Um estudo internacional estimou pela primeira vez qual pode ser o impacto, em vidas humanas, de duas das mais sensíveis – e polêmicas – medidas relacionadas à saúde no Brasil nos anos recentes.
Segundo o artigo, publicado no periódico BMC Medicine, os possíveis cortes de gastos federais para o programa Estratégia da Saúde da Família decorrentes da emenda constitucional 95/2016 (conhecida como “teto dos gastos”) podem levar a 27,6 mil mortes evitáveis até 2030, um aumento de 5,8 % na mortalidade em comparação com o cenário atual. A emenda foi proposta pelo governo de Michel Temer e aprovada no Congresso em 2016 (leia mais abaixo).
Os pesquisadores simularam outro cenário, somando à redução no tamanho da população coberta pelo Estratégia da Saúde da Família a hipótese do eventual fim do programa Mais Médicos. Segundo essa projeção, a redução da Estratégia da Saúde da Família e um possível fim do Mais Médicos levariam a um aumento de 8,6% na mortalidade, o que representa cerca de 48,5 mil óbitos evitáveis entre 2017 e 2030.
A Estratégia da Saúde da Família e o Mais Médicos são dois importantes representantes no Brasil de políticas públicas de saúde da chamada “atenção primária”, que valoriza um contato próximo e preventivo de profissionais da saúde com a população. Isto ocorre, por exemplo, com visitas rotineiras de médicos às casas dos pacientes. No caso do Estratégia da Saúde da Família, cada território com cerca de 4 mil pessoas recebe um conjunto com número mínimo de profissionais – médicos, enfermeiros, técnicos de enfermagem e especialistas e saúde bucal – e de equipamentos e ações educativas.
Por meio de modelos matemáticos complexos, os autores do artigo estimaram a mortalidade anterior aos 70 anos de idade e decorrente de causas consideradas sensíveis à atenção primária.
É o caso de doenças infecciosas, tais como febre amarela e sarampo, e deficiências nutricionais, como anemia e desnutrição. Segundo o artigo, estes tipos de doenças e deficiências seriam os mais impulsionados com os cortes e afetariam as populações mais vulneráveis como, conforme apontam os autores, negros e aqueles que vivem em municípios mais pobres.
Ainda segundo os estudiosos, as projeções publicadas ainda são conservadoras, pois fazem um recorte etário e consideram apenas a mortalidade por causas consideradas como sensíveis à atenção primária. Esta tipificação acompanhou classificações internacionais e do Ministério da Saúde. Os autores devem publicar, nos próximos meses, uma projeção da mortalidade especificamente em menores de cinco anos nesses cenários de austeridade.
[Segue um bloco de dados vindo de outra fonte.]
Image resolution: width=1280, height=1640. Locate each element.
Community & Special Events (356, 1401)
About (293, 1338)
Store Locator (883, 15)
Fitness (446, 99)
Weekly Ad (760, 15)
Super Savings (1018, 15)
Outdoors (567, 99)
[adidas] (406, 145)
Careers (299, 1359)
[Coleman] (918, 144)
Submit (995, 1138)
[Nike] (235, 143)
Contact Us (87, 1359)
No artigo, dados da cobertura atual da Estratégia da Saúde da Família e do Mais Médicos de 5.507 municípios brasileiros foram combinados com as projeções do Ipea e dados sociodemográficos (retrospectivos e tendências, a partir de dados do IBGE e Banco Mundial, por exemplo).
A principal unidade estudada foi, justamente, a municipal – e não a população brasileira de uma só vez, por exemplo. Isto permite obter projeções e observar comportamentos de forma mais precisa.
Vale dizer que outros estudos já mostraram os efeitos positivos da saúde da família na redução de hospitalizações e da mortalidade infantil, além de uma educação da população que pode desestimular, por exemplo, hábitos de risco para saúde.